Margaret Lightbody


Executive Positions at CPA Firms

Are director positions a new glass ceiling?

October 20, 2011
by Margaret Lightbody, CPA, PhD and Louise Single, CPA, PhD

Historically public accounting careers have been “up or out” with progression from staff though senior, manager, senior manager and ultimately, partner. Recent AICPA data suggests senior managers are increasingly promoted to non-equity “director/principal” positions rather than to partner (AICPA. 2006. AICPA Work/Life and Women’s Initiatives 2004 Research. A decade of changes in the accounting profession: workforce trends and human capital practices. New York, NY: AICPA.). The 2010 AICPA WIEC Benchmarking Survey of Firms (PDF) indicates a majority of responding firms had non-equity positions between the levels of senior manager and equity partner with titles such as director or principal. Over time, AICPA studies are showing that women constitute a much higher proportion of promotions to these positions than to equity partnership.
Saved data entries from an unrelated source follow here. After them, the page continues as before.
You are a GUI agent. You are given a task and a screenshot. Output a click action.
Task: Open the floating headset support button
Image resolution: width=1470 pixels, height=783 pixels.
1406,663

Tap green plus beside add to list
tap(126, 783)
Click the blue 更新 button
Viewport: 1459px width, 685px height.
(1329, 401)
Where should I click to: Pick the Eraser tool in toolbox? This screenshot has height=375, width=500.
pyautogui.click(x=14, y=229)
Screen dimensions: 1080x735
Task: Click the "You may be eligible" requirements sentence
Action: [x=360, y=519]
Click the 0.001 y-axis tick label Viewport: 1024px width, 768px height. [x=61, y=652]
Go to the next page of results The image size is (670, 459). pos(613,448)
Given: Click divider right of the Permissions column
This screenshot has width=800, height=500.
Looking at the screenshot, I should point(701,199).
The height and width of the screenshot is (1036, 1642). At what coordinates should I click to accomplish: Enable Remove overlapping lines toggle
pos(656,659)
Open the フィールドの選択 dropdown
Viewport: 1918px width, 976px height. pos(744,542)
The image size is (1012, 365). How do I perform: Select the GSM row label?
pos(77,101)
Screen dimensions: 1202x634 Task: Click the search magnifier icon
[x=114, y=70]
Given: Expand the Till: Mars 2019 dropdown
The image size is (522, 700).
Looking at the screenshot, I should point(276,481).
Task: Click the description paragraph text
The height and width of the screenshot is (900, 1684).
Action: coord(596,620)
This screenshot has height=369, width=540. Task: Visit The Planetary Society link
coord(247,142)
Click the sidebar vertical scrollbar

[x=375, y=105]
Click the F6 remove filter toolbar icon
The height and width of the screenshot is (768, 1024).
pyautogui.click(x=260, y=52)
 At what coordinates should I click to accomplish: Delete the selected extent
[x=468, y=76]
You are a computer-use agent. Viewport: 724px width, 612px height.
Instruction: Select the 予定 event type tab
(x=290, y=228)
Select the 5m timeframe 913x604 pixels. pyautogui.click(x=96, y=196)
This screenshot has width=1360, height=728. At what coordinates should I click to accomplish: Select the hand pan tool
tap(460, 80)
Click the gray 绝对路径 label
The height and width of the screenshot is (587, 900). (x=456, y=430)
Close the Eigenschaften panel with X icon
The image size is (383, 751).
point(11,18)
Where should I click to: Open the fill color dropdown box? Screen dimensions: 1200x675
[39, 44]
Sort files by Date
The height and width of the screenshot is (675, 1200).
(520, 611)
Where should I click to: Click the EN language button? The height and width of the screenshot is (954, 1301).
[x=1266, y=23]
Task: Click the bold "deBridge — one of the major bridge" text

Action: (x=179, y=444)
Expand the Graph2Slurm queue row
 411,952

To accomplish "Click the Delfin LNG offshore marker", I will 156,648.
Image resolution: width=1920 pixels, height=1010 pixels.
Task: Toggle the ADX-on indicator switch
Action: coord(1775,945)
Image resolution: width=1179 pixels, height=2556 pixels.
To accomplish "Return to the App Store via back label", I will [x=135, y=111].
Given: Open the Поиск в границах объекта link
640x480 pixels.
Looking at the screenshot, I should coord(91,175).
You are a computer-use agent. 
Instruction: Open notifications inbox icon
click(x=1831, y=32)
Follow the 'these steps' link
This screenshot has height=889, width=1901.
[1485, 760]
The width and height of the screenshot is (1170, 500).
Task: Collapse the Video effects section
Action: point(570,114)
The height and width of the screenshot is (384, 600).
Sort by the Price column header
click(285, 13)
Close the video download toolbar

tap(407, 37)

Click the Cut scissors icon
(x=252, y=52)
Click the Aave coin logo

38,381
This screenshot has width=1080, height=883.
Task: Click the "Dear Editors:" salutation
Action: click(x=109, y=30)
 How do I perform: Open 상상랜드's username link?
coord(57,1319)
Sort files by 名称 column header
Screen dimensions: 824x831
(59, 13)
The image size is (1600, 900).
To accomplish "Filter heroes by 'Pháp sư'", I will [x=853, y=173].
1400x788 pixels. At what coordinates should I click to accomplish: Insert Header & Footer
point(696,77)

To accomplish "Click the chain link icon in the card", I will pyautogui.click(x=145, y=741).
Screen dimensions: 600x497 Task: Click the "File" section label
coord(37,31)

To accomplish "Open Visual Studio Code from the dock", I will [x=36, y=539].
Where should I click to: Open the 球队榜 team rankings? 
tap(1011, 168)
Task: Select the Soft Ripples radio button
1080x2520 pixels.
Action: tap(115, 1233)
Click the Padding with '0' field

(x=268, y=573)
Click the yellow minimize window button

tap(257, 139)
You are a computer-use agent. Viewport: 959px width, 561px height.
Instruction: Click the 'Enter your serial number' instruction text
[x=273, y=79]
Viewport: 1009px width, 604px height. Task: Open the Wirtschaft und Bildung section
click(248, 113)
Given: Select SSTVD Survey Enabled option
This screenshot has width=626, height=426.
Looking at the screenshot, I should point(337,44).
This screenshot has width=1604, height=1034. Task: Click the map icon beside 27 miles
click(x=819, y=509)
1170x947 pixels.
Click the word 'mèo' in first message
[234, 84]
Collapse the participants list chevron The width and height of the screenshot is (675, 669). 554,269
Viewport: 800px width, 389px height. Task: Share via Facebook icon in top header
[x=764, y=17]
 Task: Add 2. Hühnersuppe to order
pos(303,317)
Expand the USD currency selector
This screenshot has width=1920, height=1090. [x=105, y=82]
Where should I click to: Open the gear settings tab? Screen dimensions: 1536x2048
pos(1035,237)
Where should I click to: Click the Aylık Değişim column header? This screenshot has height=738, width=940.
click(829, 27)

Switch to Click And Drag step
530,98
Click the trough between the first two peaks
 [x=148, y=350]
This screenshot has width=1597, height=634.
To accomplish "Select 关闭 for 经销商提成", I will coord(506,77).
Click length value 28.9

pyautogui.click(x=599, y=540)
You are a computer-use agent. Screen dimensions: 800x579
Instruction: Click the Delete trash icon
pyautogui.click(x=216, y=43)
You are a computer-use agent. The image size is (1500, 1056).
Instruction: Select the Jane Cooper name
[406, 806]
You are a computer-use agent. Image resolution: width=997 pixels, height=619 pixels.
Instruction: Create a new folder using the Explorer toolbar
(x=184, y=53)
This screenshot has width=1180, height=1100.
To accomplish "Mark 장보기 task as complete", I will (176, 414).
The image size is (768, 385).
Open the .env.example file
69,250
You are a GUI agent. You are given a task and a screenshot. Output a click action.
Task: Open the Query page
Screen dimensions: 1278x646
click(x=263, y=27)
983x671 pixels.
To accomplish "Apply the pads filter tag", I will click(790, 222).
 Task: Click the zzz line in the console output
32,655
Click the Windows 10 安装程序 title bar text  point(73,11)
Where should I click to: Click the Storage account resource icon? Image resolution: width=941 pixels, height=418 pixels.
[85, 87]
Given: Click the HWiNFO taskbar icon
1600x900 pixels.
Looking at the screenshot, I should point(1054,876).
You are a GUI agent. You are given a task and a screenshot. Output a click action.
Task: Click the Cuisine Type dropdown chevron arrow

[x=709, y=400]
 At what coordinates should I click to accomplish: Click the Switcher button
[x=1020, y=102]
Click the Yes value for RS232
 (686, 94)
While these “director” or “principal” positions are occasionally mentioned in firm and professional accounting publications, they are rarely described and are often grouped together with partnership numbers in statistics.

Two recently published surveys examine the status of these positions in the career ladder in public accounting (Successful Promotion or Segregation From the Partnership? An Examination of the ‘Post-Senior Manager’ Position in Public Accounting and the Implications for Women’s Careers (with E. Almer and M. Lightbody) Accounting Forum, July 22, 2011 and New Leadership Tracks in Accounting Firms: An Alternative to the Partnership (PDF) (with E. Almer, M. Lightbody and B. Vigilante) Current Issues in Auditing 5 (1) 2011). One study surveyed HR directors from the Top 100 U.S. public accounting firms. The second study surveyed partners and directors from among the membership of the American Woman's Society of Certified Public Accountants (AWSCPA) to gain the perspective of women accountants themselves.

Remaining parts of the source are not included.